# ASSIGNED TASK:
Find all the lines in the entries below that hold the word "Open" and copy them.

# ENTRIES PROVIDED:
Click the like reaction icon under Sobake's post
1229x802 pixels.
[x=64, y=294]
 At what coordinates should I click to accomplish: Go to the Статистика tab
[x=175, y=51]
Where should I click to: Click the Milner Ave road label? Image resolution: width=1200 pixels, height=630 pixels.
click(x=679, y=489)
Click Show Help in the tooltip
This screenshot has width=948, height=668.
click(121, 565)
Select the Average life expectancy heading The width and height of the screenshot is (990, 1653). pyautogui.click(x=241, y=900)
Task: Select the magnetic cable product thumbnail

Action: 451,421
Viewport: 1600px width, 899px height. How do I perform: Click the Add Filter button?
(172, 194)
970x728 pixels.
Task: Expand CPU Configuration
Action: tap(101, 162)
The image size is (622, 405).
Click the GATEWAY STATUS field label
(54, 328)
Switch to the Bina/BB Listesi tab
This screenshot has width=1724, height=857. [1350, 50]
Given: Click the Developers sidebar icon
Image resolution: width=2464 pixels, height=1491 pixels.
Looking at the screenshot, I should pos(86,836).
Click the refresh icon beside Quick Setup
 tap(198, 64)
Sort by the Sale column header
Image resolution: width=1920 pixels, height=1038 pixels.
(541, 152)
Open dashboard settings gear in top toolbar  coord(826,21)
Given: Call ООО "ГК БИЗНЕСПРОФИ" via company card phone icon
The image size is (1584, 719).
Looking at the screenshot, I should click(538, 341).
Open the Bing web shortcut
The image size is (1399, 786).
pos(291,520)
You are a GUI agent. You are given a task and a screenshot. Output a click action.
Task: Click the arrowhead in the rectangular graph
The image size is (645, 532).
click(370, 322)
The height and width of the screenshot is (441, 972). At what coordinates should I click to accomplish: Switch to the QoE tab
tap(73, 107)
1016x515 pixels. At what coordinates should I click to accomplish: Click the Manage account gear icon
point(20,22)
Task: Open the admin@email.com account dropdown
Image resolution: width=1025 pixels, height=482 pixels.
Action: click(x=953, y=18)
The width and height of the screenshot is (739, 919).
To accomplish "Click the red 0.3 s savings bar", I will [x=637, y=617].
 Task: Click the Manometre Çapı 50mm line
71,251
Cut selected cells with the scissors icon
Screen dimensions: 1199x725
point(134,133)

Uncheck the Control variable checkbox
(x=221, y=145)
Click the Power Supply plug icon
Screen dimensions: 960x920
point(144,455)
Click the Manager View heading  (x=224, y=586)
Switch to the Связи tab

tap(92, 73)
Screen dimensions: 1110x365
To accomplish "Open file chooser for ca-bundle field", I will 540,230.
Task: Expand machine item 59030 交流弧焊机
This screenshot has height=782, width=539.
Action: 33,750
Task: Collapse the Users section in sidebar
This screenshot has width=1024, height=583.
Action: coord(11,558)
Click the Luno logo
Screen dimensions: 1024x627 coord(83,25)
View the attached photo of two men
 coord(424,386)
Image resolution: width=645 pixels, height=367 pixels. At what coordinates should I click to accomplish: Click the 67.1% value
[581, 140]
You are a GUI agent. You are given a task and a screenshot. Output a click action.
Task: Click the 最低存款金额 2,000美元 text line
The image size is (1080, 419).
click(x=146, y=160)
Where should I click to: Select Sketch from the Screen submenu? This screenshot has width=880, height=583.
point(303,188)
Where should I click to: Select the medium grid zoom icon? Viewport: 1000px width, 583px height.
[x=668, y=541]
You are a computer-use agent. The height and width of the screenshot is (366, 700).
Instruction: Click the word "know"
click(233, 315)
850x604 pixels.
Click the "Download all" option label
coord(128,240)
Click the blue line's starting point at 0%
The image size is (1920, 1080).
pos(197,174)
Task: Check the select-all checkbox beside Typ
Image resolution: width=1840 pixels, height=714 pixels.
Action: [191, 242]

# RESPONSE TO THIS TASK:
Open dashboard settings gear in top toolbar  coord(826,21)
Open the Bing web shortcut
Task: Open the admin@email.com account dropdown
To accomplish "Open file chooser for ca-bundle field", I will 540,230.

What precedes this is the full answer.